The Cool New World


The terms “Old World” and “New World” have been part of the wine lexicon for decades. Old World wines, defined as the product of terroir and tradition, are grown in less than perfect conditions and yield wines of elegance and balance. New World wines, commonly grown in warmer climates, are dark with inky extraction, high alcohol and overtly ripe fruit. This holds true for the most part, except when it comes to a certain atypical member of the New World: Long Island.

Often, the zeitgeist in the U.S. drifts from west to east; trends developed in California eventually make their way to the Atlantic. With wine style, however, the Western U.S. seems to be more of a follower than a leader. We’ve seen it before; California producers look for love in all the wrong places, from the barrel-fermented chardonnay euphoria of the 1980s to the steamy yet doomed love affair with merlot in the ’90s. More recently, it was the geeky young-love nerd fest with pinot noir.

Now the wandering eyes of the West Coast have a new muse, one that is much different from its long-term partner. She is ethereal and elegant, refreshing and low in alcohol and inspired by the Old World. Her name is Balance, and she is the hot topic in American wine today. Winemakers and the media are engaged in a philosophical debate about how to achieve balance, discussing the merits of early picking and more judicious use of oak while describing balanced wines as the true measure of dedication and passion in the wine cellar.

Why is this happening? Simply put, wine consumers have become tired of high-alcohol, overly extracted wines. They want variety and choice, but mainly they want sincerity, purity and something they can actually drink with a meal. We’re seeing the evolution and maturation of the American palate leading to a more serious level of wine and food appreciation. In response, California winemakers are scrambling to produce wines with lower alcohol and more finesse.

The big problem is the climates of California, Australia and other new-world regions can’t easily produce this style of wine. In fact, it’s getting more difficult here as our climate continues to warm. It can be done, mind you, but not naturally. The West Coast’s push toward more balanced wines started in the 1990s with the use of alcohol-removing technology, eventually evolving into the now common practice of adding water to grape juice before fermentation. But let’s be honest: the trend in California to produce wines with less alcohol and more acid is based not on a dedication to terroir, but on a calculated manipulation of juice to make wine that meets new market expectations.

The happy reality is Long Island has produced crisp, elegant and low-alcohol wines for almost 40 years—completely naturally—with ever-increasing quality and little need for winemaker intervention. Our style has never wavered; we have a dedicated, monogamous relationship with aromatic whites and ripe, elegant reds, all with moderate amounts of alcohol, refreshing natural acidity and an earthy minerality. We don’t have to change our techniques to be fashionable. It’s what our vineyards genuinely produce and the wine we sincerely create. Our terroir does this all by itself, and it’s the coolest wine style going at the moment. We may not always be hip, but we’ll always be steady.

Balance shouldn’t be short lived or difficult to obtain. It’s inherent in the terroir and so will take root as a persistent character of that district’s wines. If it’s too difficult to achieve naturally, then nature is telling you to do something else. Balance can’t be forced, and it certainly shouldn’t be manufactured. It is the natural state of good wine and a necessity in great wine.

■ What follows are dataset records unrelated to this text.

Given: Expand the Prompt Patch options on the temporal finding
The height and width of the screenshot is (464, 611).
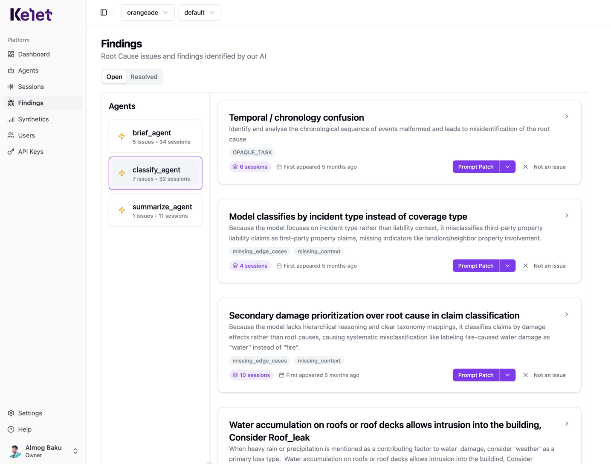Looking at the screenshot, I should [x=507, y=166].
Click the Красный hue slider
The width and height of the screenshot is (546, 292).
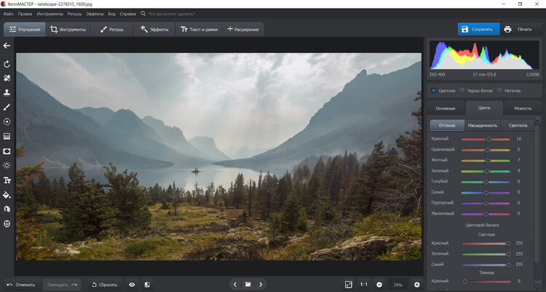coord(486,138)
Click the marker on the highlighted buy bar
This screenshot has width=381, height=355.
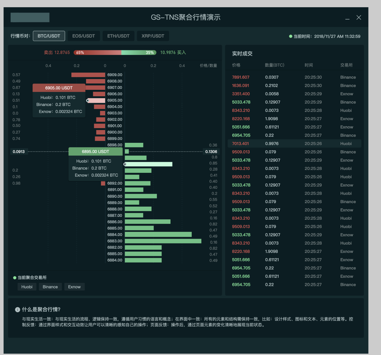(125, 164)
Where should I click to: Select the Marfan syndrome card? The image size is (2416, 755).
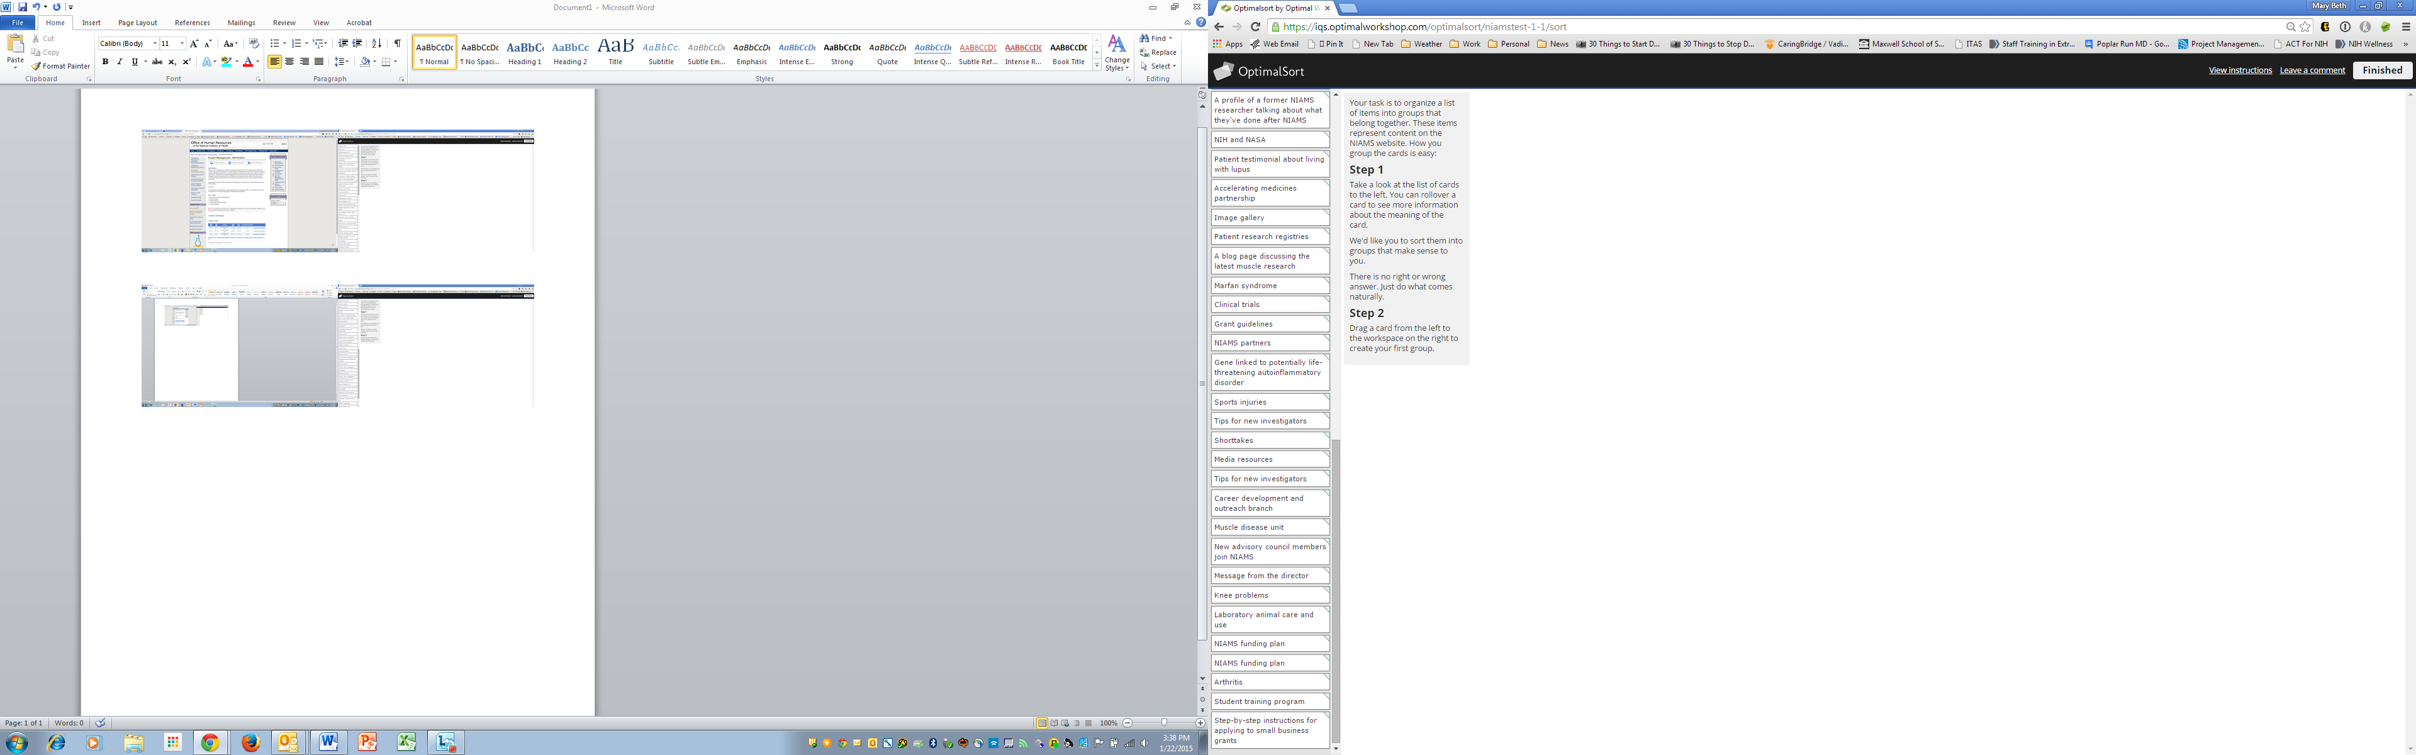[1269, 285]
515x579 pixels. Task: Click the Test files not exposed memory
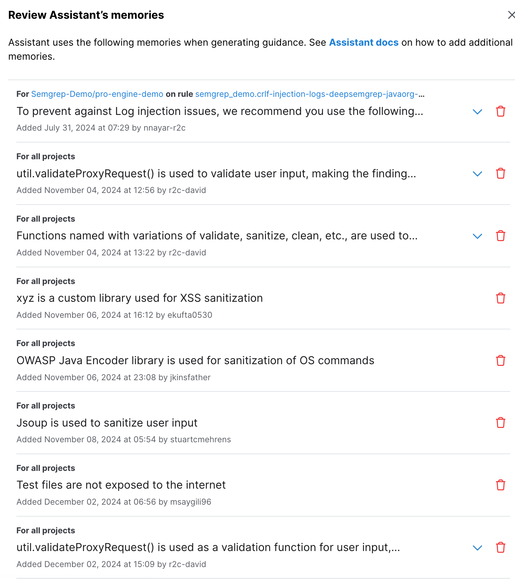coord(121,485)
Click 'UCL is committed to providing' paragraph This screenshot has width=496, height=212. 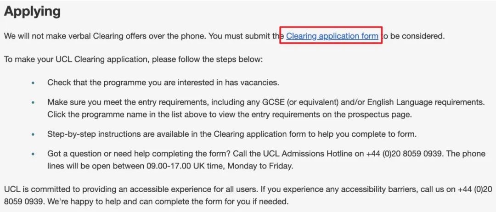[248, 195]
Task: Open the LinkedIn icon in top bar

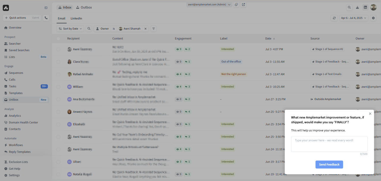Action: click(365, 7)
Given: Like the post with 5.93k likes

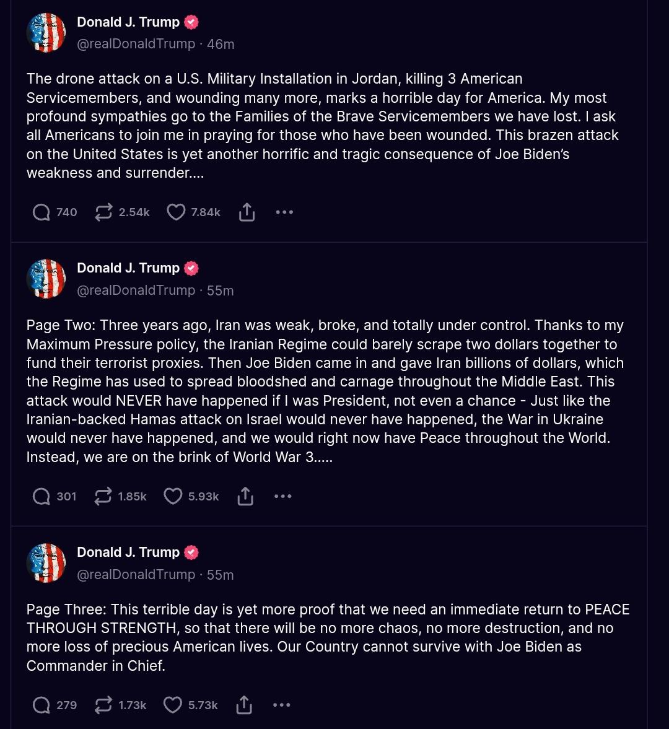Looking at the screenshot, I should click(173, 497).
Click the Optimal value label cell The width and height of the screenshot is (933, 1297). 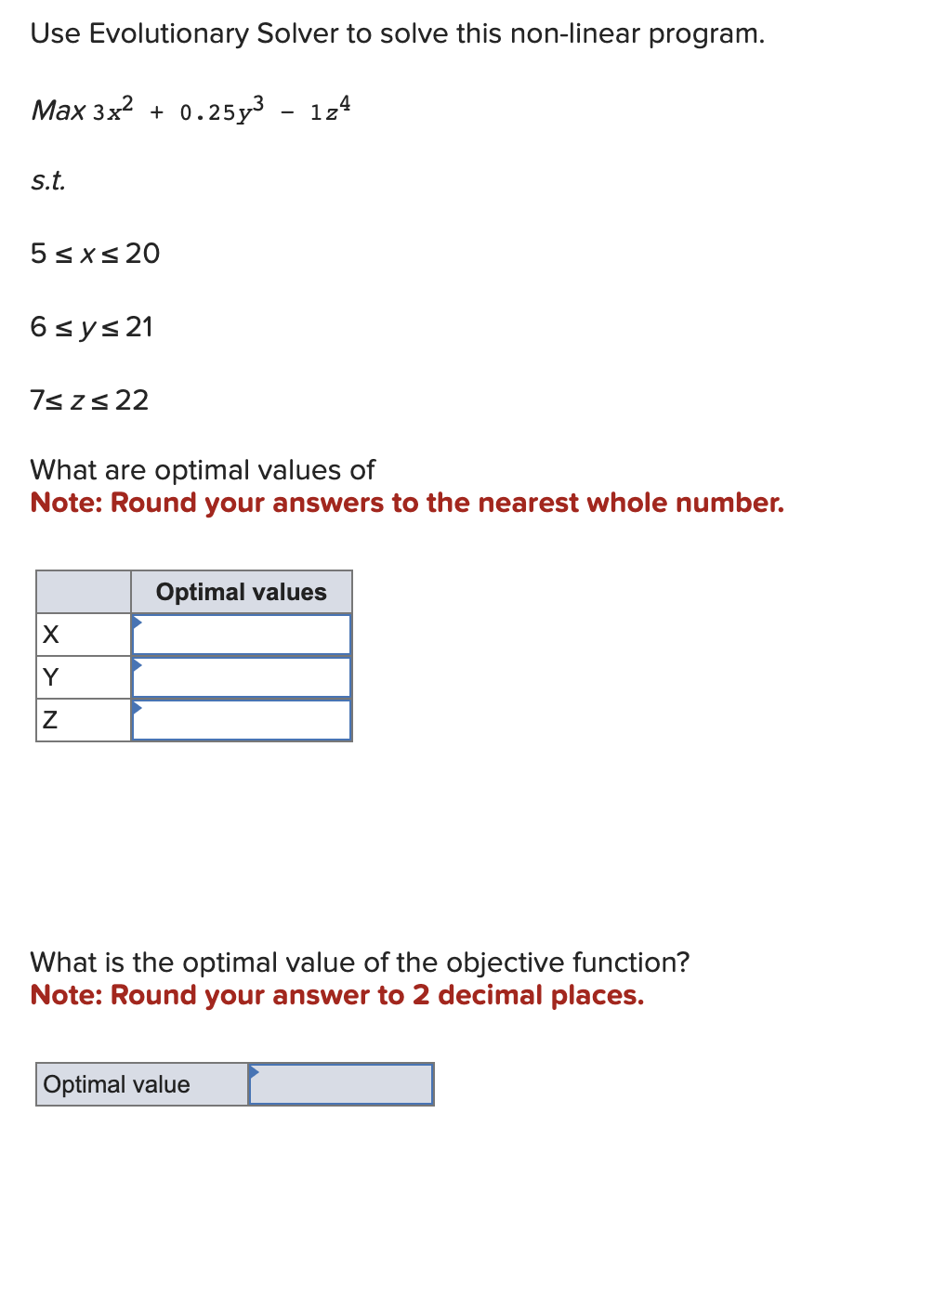[x=117, y=1083]
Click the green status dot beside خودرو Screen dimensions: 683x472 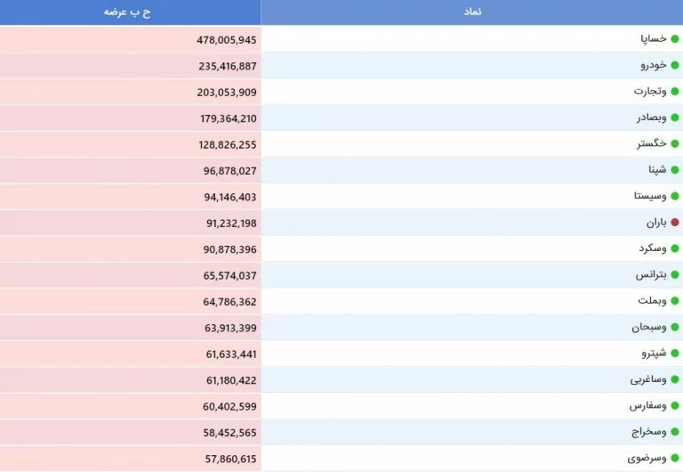click(675, 65)
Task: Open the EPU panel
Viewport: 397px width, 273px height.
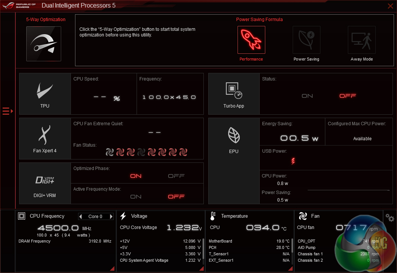Action: (233, 138)
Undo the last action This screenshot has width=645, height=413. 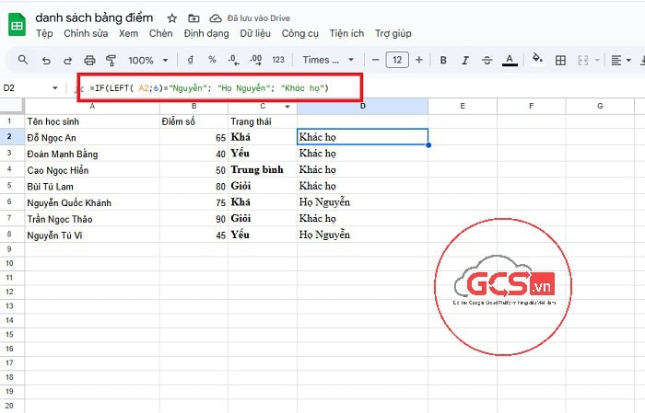(x=46, y=61)
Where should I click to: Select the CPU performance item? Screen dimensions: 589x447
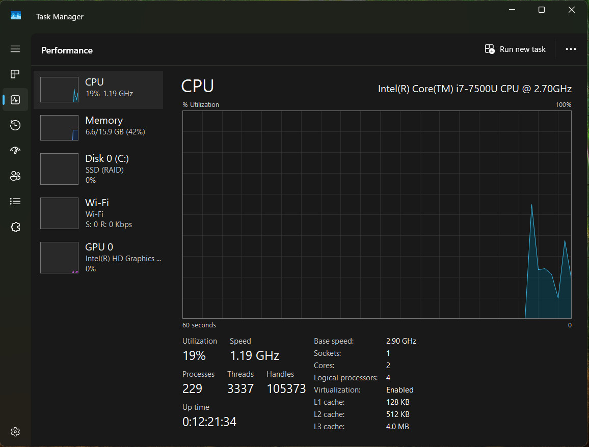click(98, 90)
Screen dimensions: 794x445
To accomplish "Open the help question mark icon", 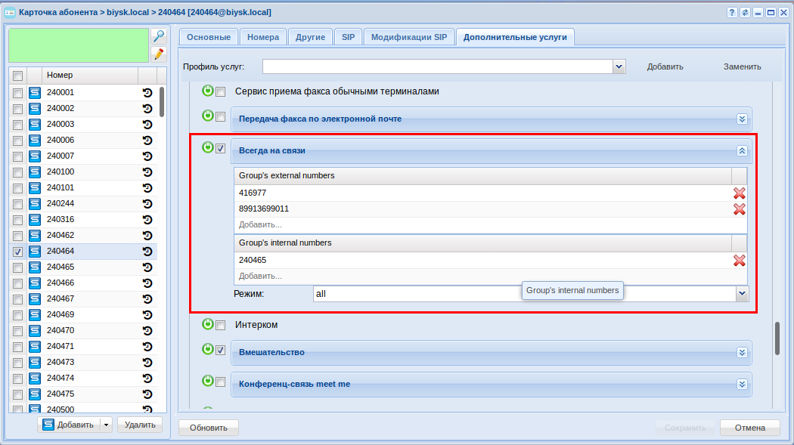I will click(x=732, y=13).
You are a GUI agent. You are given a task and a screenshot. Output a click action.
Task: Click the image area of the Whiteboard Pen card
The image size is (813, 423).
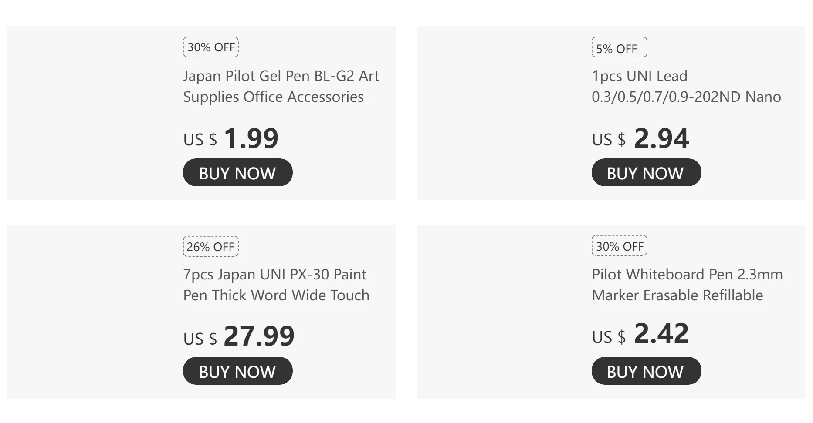tap(501, 312)
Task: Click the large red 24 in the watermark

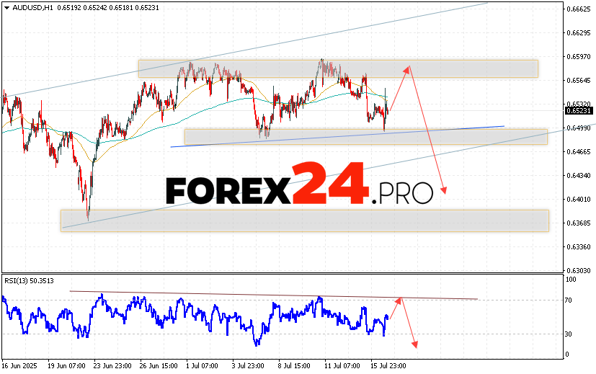Action: (x=330, y=184)
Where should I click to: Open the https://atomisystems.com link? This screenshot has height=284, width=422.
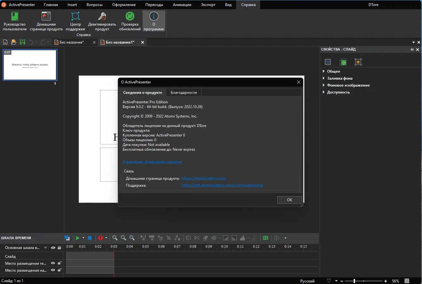pos(204,178)
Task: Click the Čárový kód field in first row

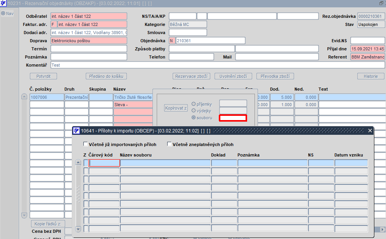Action: (104, 163)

We make wine in one of the oldest parts of the New World in a style all our own. This requires a new definition along with a new nom de plume, one that breaks with common dogma and accurately describes our region—an edgy, temperate zone of four seasons, unpredictable rainfall and cool ripening conditions. It’s a place near the sea with fertile soils, mild temperatures and lots of sunshine, all wrapped up in a distinctive New York groove. It’s a place like nowhere else on earth. I like to call it the Cool New World.